An amateur D.J. meets a highflying music industry executive and lands the rights to remix one of the greatest hits of all time.
It could be an inspiring story. Or it could be the story of David Solomon, the chief executive of Goldman Sachs, who was able to remix Whitney Houston’s “I Wanna Dance With Somebody (Who Loves Me),” thanks to Larry Mestel, whose music company is a client of the bank and has financial interests in the oeuvres of music legends like Prince, Bob Marley and Ms. Houston.
Mr. Solomon has been spinning records for years, mixing electronic dance music for live audiences at tiki bars in the Bahamas, at the big Chicago music festival Lollapalooza, in downtown Manhattan. He has released about a dozen dance tracks in collaboration with a handful of producers. The Goldman chief even started his own record label, Payback Records.

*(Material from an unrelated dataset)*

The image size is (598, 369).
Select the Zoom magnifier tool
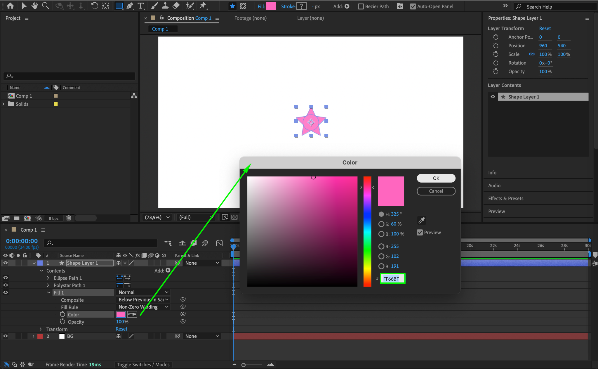point(46,6)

But the Whitney Houston remix, which became available on Spotify and other streaming platforms last summer, about six months ahead of a biopic about the singer that shares its title with the pop hit, might be his biggest win yet.

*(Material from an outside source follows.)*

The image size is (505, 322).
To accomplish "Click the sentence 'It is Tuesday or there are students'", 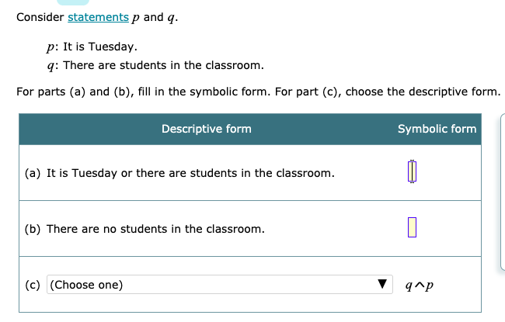I will [190, 172].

Mr. Solomon has long maintained that his D.J.ing passion has nothing to do with Goldman. And many bank insiders also say that the D.J. gig is little more than a minor headache for Goldman, even if its highly visible and unusual nature — Instagram posts, Spotify playlists and a live performance that broke Covid protocols — risks drawing unwelcome attention at a time when the bank is struggling with its performance.
Goldman recently laid off 3,200 workers and announced a $3 billion loss tied to a misbegotten foray into consumer banking. The bank’s board also cut Mr. Solomon’s pay.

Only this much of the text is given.